2025-04-03T01:03:51.193

Status

Deferred

Source

[email protected]

Severity

CVSSv2: 4.3 (MEDIUM)

CVSSv2 Vector

AV:N/AC:M/Au:N/C:N/I:N/A:P

  • Access Vector: NETWORK
  • Access Complexity: MEDIUM
  • Authentication: NONE
  • Confidentiality Impact: NONE
  • Integrity Impact: NONE
  • Availability Impact: PARTIAL
Exploitability Score

8.6

Impact Score

2.9

Weaknesses
  • Type: Primary
    CWE-94

Affected Vendors & Products
Type Vendor Product Version/Range Vulnerable?
Application alt-n mdaemon 8.1.3 Yes
Application alt-n worldclient 8.1.3 Yes

References

How SecUtils Interprets This CVE

SecUtils normalizes and enriches National Vulnerability Database (NVD) records by standardizing vendor and product identifiers, aggregating vulnerability metadata from both NVD and MITRE sources, and providing structured context for security teams.
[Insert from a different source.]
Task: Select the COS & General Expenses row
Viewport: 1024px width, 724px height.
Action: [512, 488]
For alt-n's affected products, we extract Common Platform Enumeration (CPE) data, Common Weakness Enumeration (CWE) classifications, CVSS severity metrics, and reference data to enable rapid vulnerability prioritization and asset correlation. This record contains no exploit code, proof-of-concept instructions, or attack methodologies—only defensive intelligence necessary for patch management, risk assessment, and security operations.